Give back all of the data exactly as it appears here.
- - -
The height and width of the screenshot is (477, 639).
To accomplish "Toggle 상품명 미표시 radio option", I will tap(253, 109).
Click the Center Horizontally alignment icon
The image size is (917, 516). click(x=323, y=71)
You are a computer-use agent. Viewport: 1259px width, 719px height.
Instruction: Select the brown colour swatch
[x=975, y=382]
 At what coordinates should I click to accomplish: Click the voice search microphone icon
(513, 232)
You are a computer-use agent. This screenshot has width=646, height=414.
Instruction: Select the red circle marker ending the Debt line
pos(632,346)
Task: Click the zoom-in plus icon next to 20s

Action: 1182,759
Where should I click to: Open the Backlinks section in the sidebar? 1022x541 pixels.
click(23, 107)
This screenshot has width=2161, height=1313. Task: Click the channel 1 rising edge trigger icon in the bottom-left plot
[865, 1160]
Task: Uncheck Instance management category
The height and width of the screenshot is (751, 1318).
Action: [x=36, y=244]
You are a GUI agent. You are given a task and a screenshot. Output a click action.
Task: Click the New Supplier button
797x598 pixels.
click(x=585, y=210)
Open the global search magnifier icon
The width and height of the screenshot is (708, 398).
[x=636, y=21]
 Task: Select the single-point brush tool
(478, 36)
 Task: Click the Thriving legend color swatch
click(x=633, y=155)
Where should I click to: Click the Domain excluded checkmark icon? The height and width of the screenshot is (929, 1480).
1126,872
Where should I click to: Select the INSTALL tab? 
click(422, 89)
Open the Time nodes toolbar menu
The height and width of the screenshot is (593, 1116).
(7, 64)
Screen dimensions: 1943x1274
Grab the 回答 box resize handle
- - -
Answer area:
The height and width of the screenshot is (477, 639).
To accomplish "Toggle 상품명 미표시 radio option", I will tap(253, 109).
Click the Center Horizontally alignment icon
The image size is (917, 516). click(x=323, y=71)
You are a computer-use agent. Viewport: 1259px width, 719px height.
Instruction: Select the brown colour swatch
[x=975, y=382]
 At what coordinates should I click to accomplish: Click the voice search microphone icon
(513, 232)
You are a computer-use agent. This screenshot has width=646, height=414.
Instruction: Select the red circle marker ending the Debt line
pos(632,346)
Task: Click the zoom-in plus icon next to 20s

Action: 1182,759
Where should I click to: Open the Backlinks section in the sidebar? 1022x541 pixels.
click(23, 107)
This screenshot has width=2161, height=1313. Task: Click the channel 1 rising edge trigger icon in the bottom-left plot
[865, 1160]
Task: Uncheck Instance management category
The height and width of the screenshot is (751, 1318).
Action: [x=36, y=244]
You are a GUI agent. You are given a task and a screenshot. Output a click action.
Task: Click the New Supplier button
797x598 pixels.
click(x=585, y=210)
Open the global search magnifier icon
The width and height of the screenshot is (708, 398).
[x=636, y=21]
 Task: Select the single-point brush tool
(478, 36)
 Task: Click the Thriving legend color swatch
click(x=633, y=155)
Where should I click to: Click the Domain excluded checkmark icon? The height and width of the screenshot is (929, 1480).
1126,872
Where should I click to: Select the INSTALL tab? 
click(422, 89)
Open the Time nodes toolbar menu
The height and width of the screenshot is (593, 1116).
(7, 64)
Screen dimensions: 1943x1274
Grab the 回答 box resize handle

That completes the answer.